Fruity-hot white chocolate
Place the chocolate in a thin-sided bowl and suspend over a gently simmering bain-marie, ensuring that the bowl does not touch the water. Melt the chocolate and stir until smooth. Fill the hollow of the spoon with chocolate, place on a sheet of baking paper. Scatter the chilli and berries on top and leave to set for approx. 2 hrs.
Orange chocolate
Place the chocolate in a thin-sided bowl and suspend over a gently simmering bain-marie, ensuring that the bowl does not touch the water. Melt the chocolate and stir until smooth, then stir in the orange zest. Fill the hollow of the spoon with chocolate, place on a sheet of baking paper. Scatter the orange peel on top, cover and leave to set for approx. 2 hrs.
Salted caramel chocolate
Place the chocolate in a thin-sided bowl and suspend over a gently simmering bain-marie, ensuring that the bowl does not touch the water. Melt the chocolate and stir until smooth.
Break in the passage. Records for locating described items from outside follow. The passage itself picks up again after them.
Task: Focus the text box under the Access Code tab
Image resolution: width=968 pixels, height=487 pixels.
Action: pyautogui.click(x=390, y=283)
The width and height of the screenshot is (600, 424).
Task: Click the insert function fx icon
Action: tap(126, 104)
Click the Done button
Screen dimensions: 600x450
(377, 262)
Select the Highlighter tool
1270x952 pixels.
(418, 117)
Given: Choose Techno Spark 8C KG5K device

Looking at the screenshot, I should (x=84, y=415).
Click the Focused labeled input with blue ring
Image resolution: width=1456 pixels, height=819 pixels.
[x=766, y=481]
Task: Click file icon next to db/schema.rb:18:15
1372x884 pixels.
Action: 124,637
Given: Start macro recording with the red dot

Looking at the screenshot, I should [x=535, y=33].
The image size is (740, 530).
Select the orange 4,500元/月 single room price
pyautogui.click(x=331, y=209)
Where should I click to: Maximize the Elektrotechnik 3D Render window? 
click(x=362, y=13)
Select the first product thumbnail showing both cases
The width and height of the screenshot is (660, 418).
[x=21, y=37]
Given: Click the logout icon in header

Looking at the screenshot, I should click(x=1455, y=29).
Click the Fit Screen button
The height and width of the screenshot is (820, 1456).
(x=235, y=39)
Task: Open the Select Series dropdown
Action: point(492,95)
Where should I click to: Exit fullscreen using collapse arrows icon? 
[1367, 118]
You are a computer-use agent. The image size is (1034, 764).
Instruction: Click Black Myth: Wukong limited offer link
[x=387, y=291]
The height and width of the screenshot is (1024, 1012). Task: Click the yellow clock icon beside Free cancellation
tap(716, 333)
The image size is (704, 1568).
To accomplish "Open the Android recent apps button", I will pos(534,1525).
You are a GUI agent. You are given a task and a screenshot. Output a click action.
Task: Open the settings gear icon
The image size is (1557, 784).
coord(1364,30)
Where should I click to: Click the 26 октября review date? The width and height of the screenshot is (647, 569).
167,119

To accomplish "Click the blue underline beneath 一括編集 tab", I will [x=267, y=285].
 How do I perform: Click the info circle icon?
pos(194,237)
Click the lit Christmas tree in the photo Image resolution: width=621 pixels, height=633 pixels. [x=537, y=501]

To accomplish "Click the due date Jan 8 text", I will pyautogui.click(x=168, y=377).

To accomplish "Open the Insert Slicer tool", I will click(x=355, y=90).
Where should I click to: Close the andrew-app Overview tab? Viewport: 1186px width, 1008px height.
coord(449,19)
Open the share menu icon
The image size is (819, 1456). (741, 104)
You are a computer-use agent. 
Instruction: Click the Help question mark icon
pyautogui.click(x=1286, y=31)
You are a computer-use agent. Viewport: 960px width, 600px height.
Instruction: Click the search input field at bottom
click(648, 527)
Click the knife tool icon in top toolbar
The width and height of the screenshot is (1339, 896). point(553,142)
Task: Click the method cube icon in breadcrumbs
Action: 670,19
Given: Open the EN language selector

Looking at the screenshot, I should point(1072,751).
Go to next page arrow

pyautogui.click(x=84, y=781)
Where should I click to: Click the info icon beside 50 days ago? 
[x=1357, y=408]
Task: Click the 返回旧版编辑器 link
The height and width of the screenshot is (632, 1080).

Fill the hollow of the spoon with chocolate, place on a sheet of baking paper. Scatter the diced caramel and Fleur de Sel on top. Cover and leave to set for approx. 2 hrs.
Spicy chocolate
Place the chocolate in a thin-sided bowl and suspend over a gently simmering bain-marie, ensuring that the bowl does not touch the water. Melt the chocolate and stir until smooth. Fill the hollow of the spoon with chocolate, place on a sheet of baking paper. Scatter the ginger, cinnamon, vanilla and nutmeg on top. Cover and leave to set for approx. 2 hrs.
Prepare the HOT CHOCOLATE
Heat 200 ml of milk, place the chocolate spoons in the milk and stir until the chocolate has melted.